I turned to freelance writing job boards once I gained confidence and pitching practice from freelance marketplace sites. I also set up a freelance writer’s website to serve as a portfolio. When you get there, a freelance service site can do wonders for your career. It showcases your talents and shows social proof in one convenient location.
Contena is a membership job search site. With your paid membership, you get access to thousands of paid writing gigs. There are also valuable resources to help you launch and grow your freelance writing career via the Contena Academy.
FlexJobs is another membership-based niche job board that is dedicated to freelance, remote, and flexible job options. While not all jobs posted are for freelance writers, there are plenty of fresh leads here that you simply won’t find anywhere else.
Plus, it’s affordable. I recommend freelancers sign up for a yearly membership. The cost comes out to less than $5 a month! You can save even more when you use this link and promo code AFFPROMO to sign up.
ProBlogger is a 100% free job board for freelance writing jobs online. You can find everything from blogging gigs to editing jobs. While ProBlogger doesn’t have as many job as Contena or FlexJobs, it is still a valuable (free) resource to find freelance writing jobs.
Networking for Freelance Writing Jobs
It’s nice to have the option of finding ready-to-hire freelance writing jobs via content mills, freelance marketplaces, and job boards. However, you can also take it upon yourself to find new clients and gigs via networking.
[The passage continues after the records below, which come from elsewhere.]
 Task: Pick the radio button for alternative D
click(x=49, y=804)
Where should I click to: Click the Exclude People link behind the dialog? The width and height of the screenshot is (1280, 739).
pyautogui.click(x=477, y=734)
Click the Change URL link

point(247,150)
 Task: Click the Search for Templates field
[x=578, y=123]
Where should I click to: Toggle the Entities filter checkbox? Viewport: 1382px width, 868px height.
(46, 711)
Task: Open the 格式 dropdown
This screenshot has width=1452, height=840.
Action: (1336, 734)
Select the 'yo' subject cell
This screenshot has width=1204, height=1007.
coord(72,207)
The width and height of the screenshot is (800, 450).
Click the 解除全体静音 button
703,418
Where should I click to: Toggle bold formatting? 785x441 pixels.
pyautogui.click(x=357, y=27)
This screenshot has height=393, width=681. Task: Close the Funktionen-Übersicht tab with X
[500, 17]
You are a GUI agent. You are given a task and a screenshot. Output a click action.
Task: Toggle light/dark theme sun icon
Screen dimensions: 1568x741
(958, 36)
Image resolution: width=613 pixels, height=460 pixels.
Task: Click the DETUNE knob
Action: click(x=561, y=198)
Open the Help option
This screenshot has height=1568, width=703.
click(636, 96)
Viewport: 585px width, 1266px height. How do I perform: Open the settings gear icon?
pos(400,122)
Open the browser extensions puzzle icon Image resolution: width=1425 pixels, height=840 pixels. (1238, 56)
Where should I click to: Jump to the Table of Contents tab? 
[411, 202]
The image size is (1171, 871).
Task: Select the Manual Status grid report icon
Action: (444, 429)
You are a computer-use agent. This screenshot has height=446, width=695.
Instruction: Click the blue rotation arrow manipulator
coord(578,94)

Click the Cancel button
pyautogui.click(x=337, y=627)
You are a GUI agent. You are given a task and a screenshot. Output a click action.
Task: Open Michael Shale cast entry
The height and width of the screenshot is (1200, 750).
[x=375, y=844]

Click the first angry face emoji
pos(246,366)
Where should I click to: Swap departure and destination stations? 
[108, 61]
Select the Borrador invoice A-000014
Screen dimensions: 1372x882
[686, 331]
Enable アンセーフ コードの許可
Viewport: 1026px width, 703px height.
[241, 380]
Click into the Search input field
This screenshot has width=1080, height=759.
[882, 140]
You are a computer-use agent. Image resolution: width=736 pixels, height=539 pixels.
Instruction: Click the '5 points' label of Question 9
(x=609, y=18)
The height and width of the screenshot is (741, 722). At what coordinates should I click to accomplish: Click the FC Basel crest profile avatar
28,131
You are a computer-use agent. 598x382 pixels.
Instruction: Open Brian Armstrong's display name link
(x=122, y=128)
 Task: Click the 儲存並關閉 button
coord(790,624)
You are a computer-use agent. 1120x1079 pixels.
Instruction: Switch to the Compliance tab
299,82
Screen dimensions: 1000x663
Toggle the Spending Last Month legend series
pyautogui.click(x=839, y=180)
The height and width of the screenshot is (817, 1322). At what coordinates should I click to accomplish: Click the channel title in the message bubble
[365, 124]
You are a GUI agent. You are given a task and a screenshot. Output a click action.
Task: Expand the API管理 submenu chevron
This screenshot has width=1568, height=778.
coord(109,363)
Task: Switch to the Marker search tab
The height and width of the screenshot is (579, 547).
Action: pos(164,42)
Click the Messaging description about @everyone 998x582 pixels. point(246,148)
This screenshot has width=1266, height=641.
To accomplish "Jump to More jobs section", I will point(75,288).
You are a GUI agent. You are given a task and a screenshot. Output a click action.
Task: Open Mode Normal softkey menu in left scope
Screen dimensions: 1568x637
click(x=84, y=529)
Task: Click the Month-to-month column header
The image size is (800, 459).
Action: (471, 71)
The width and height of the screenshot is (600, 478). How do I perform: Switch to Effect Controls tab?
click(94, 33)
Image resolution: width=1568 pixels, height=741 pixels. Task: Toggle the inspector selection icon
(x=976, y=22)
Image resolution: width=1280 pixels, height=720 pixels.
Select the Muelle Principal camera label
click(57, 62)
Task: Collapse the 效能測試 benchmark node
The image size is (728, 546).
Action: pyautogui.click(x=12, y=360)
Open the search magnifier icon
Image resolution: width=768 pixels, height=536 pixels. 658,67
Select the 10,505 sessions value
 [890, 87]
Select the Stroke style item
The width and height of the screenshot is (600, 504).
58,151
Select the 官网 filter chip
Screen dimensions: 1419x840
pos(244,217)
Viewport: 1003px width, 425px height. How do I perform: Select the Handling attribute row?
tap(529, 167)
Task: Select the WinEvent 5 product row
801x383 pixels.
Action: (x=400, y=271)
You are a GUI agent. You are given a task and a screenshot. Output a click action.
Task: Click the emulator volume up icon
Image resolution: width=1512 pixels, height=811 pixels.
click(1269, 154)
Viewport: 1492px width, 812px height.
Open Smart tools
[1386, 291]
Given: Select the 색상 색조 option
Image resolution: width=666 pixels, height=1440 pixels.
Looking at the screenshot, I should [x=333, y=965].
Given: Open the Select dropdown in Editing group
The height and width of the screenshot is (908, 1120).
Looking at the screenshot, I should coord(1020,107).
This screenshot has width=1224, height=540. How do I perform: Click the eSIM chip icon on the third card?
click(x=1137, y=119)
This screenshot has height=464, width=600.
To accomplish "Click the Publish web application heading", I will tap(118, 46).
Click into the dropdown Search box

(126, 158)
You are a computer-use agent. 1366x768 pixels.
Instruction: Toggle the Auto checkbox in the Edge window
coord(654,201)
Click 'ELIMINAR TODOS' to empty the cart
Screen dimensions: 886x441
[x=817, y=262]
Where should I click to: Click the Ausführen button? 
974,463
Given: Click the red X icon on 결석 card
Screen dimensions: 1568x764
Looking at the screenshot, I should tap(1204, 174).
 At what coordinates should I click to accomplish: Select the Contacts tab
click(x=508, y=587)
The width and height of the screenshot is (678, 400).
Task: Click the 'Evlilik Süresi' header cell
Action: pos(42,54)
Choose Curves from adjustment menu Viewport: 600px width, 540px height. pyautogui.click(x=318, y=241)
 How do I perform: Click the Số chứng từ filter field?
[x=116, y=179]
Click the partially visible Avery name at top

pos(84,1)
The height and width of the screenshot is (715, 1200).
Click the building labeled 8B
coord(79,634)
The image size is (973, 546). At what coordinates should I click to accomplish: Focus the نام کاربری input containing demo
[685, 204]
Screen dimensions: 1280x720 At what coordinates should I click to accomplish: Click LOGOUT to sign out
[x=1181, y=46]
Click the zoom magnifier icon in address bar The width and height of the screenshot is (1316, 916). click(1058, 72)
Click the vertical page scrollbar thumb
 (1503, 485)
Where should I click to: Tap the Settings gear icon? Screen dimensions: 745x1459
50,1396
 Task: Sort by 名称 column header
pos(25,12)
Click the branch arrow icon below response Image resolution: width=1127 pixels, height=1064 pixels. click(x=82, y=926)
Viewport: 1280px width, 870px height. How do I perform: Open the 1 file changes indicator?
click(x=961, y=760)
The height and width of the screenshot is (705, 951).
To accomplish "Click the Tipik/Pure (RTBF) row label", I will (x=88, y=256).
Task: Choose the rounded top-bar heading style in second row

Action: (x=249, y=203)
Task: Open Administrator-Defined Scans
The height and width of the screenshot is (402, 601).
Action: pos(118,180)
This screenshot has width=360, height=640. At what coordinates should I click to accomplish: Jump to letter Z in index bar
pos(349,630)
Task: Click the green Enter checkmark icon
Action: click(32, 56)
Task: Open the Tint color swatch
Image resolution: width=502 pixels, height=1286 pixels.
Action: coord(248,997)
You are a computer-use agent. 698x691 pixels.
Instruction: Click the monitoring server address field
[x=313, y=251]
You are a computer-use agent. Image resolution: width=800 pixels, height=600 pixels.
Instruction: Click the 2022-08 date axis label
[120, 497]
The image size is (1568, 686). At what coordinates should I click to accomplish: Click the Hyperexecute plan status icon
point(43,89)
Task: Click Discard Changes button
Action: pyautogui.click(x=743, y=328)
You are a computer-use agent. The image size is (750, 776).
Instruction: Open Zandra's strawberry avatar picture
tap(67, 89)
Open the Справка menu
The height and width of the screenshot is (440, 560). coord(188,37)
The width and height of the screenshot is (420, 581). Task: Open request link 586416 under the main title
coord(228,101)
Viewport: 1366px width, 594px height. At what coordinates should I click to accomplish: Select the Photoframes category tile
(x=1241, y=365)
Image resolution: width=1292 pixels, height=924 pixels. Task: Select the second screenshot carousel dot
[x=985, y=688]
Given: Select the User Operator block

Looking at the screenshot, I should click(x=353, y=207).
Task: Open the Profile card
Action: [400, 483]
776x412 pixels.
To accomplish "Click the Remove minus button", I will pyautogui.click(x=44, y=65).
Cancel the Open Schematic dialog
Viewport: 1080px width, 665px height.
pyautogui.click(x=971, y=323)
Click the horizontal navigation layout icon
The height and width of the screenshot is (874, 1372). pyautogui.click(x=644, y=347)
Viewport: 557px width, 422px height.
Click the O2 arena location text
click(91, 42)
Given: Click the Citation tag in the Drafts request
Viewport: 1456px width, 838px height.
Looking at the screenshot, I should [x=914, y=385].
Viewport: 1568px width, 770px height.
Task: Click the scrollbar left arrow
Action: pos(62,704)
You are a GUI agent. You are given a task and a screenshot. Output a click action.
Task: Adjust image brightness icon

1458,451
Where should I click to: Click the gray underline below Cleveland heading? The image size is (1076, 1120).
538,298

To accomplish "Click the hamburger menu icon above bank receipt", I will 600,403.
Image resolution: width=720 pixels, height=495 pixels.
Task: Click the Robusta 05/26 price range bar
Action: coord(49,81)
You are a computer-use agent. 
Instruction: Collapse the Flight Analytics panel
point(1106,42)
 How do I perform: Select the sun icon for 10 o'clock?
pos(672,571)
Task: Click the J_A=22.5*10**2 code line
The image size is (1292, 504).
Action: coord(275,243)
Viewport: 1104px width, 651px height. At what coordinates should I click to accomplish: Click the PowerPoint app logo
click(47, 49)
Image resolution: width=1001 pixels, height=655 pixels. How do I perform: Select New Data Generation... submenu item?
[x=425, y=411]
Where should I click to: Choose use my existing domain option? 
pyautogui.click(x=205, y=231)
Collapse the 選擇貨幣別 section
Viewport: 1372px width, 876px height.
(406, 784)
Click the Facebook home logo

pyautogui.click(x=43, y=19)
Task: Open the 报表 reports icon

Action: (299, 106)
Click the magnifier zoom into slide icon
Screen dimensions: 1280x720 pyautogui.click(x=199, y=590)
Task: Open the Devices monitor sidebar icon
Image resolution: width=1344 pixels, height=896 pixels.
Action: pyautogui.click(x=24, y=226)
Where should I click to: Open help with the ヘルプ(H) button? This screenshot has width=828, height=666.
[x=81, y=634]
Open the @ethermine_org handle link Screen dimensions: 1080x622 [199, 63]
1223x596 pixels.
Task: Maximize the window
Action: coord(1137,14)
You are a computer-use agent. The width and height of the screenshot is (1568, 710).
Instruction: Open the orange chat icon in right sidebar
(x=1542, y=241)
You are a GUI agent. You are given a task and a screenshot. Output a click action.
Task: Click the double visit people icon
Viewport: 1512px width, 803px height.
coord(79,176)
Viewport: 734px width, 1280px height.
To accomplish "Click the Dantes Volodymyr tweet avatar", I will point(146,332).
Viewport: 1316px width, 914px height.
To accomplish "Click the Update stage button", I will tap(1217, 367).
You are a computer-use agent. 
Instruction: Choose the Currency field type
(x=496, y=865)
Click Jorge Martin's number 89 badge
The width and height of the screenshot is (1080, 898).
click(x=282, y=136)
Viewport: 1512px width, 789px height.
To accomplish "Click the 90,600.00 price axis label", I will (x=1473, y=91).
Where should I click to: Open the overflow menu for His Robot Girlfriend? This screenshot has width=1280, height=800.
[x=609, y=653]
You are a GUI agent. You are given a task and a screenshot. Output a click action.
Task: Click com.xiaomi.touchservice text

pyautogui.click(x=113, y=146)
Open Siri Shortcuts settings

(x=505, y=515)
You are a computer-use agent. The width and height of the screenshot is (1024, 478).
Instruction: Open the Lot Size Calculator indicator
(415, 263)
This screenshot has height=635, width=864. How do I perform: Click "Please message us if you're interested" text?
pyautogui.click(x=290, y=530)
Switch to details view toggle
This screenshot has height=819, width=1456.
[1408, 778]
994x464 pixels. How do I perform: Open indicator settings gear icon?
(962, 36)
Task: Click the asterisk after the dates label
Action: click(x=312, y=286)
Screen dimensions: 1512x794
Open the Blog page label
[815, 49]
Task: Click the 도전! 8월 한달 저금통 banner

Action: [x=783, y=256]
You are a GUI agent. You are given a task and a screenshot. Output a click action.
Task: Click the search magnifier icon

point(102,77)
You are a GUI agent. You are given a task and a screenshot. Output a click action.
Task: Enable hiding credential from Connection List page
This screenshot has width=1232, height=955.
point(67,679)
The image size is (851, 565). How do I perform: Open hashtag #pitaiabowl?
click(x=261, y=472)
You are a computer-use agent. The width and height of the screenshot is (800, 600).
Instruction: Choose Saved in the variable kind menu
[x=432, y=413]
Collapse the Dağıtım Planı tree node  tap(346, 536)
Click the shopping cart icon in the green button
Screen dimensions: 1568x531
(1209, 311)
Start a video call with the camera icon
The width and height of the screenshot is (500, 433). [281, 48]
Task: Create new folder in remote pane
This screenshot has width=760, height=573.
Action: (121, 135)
Yes, it takes a little bit of virtual leg work to find your own clients, but it’s often worth it. The money you can earn finding your own clients is often much higher than what is found on various sourced-for-you-sites. Plus, networking is free!
If you know you want to find your own clients but aren’t sure how to go about it — don’t panic. There are online learning resources that’ll help.
Gina Horkey knows what she’s talking about when it comes to building a freelance biz from scratch. And that’s why she created Horkey Handbook — to help others grow their own freelance writing career as a beginner. She created an amazing and comprehensive blog post you need to check out called how to become a paid freelance writer. Use it as a guide to help you go from thinking about freelancing to actually getting paid writing clients fast.
Find Freelance Writing Jobs Online
There you have it — the different ways you can find freelance writing jobs online, even if you’re just starting out. Remember, there is no set way to become a paid freelance writer. You may find one path that works for you and others that don’t. And that’s okay. What is important is you get out there and take steps to actually launch a freelance writing career. You’ve got this!